Lines with the word "showing" in them are the ones to copy from the records.
· · ·
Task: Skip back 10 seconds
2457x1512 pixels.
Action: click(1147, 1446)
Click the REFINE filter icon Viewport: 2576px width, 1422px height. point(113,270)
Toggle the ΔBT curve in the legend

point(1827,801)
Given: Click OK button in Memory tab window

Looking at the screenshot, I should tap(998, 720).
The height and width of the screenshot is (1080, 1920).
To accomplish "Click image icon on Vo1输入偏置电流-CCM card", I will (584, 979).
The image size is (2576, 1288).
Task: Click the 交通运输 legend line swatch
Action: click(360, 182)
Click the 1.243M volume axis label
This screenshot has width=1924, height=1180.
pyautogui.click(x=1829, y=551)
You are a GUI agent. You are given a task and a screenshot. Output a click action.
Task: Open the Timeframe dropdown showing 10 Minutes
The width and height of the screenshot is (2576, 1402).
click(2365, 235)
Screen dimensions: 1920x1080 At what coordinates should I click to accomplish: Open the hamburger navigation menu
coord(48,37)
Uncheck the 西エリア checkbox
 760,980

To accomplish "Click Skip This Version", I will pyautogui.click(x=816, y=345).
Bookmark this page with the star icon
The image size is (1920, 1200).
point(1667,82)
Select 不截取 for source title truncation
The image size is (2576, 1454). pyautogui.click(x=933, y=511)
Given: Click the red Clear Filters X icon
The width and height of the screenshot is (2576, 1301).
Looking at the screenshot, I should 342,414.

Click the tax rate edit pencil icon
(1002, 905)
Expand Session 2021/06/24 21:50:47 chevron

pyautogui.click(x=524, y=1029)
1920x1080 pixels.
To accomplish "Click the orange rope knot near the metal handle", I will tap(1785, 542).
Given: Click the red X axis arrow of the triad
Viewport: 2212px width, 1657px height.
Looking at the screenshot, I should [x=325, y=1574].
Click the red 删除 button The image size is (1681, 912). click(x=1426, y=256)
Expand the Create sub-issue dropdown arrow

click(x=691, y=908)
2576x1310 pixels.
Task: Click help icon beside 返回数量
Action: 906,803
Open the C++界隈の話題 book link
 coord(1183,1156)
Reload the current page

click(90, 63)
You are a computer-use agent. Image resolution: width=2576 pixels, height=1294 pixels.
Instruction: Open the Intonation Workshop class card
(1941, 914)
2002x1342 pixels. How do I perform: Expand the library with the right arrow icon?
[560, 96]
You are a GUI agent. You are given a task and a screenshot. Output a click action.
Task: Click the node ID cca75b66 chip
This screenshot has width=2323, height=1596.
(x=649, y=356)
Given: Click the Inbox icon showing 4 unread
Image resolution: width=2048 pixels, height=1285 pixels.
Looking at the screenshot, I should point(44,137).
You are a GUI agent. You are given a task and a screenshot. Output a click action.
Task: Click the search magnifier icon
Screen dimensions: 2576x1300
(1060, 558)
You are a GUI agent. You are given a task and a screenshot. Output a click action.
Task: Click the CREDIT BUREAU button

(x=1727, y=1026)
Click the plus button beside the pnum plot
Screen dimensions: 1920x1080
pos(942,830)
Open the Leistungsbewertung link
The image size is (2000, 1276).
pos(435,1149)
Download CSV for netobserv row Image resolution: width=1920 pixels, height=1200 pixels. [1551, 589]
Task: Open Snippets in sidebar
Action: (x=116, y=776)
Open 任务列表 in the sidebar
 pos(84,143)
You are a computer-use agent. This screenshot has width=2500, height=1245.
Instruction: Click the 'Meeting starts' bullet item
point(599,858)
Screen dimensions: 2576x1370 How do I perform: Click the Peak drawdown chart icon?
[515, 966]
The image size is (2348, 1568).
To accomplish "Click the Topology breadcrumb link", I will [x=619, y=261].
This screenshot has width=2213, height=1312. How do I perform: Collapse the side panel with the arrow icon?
· · ·
* [Written reply]
Task: Open the Timeframe dropdown showing 10 Minutes
Given: Click the Inbox icon showing 4 unread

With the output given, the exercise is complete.